The Valence Alpes International, also known as the Valence Alpes International Challenge, is an international badminton tournament held in Valence, Drôme, France. First held in 2026, the tournament is classified as a BWF International Challenge event on the BWF Continental Circuit and forms part of the Badminton Europe Elite Circuit, organised by Badminton Europe.

The competition is organised by the Ligue Auvergne-Rhône-Alpes de Badminton, in cooperation with the Comité de Badminton Ardèche Drôme and Valence Badminton Club.

== History ==
France's International Challenge-level event on the European circuit had previously been staged as the Nantes International.

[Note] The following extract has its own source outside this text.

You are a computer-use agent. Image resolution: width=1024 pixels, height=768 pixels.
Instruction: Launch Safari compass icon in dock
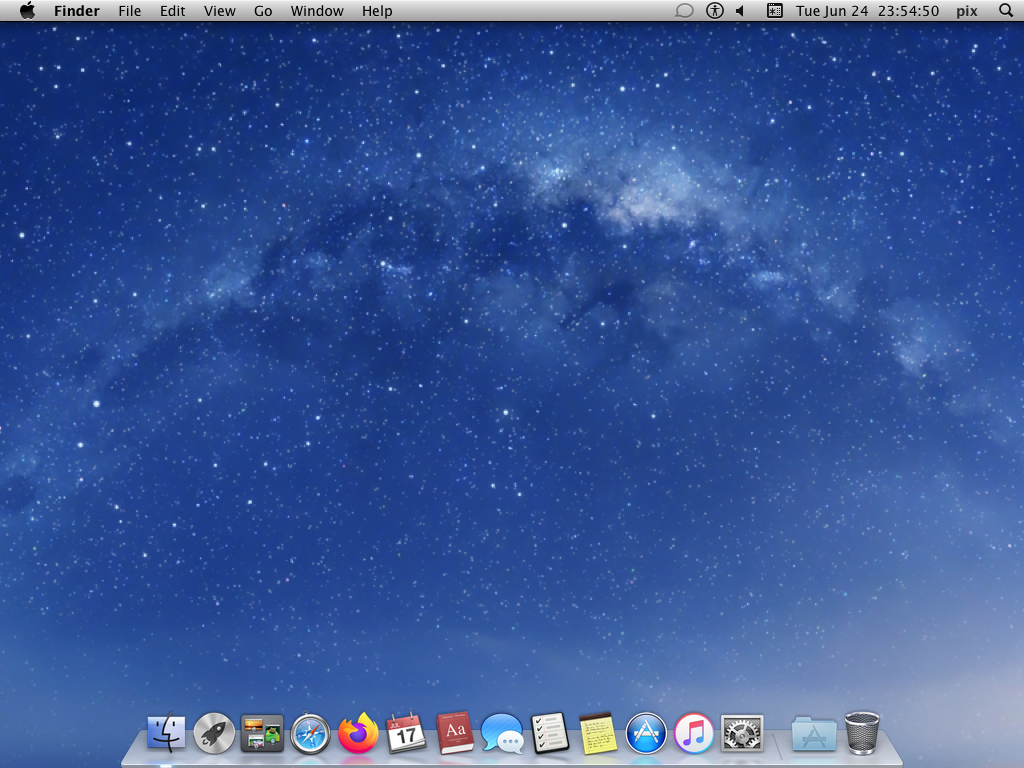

In February 2026, the French Badminton Federation announced that a new event at the same level would be held in the Auvergne-Rhône-Alpes region under the name Valence Alpes International, with the regional badminton league acting as its principal organiser.

The inaugural edition took place from 11 to 14 June 2026 at the Palais des Sports Pierre Mendès-France in Valence and offered total prize money of US$20,000. Its entry list comprised approximately 250 players representing 43 nationalities, competing in men's and women's singles, men's and women's doubles, and mixed doubles.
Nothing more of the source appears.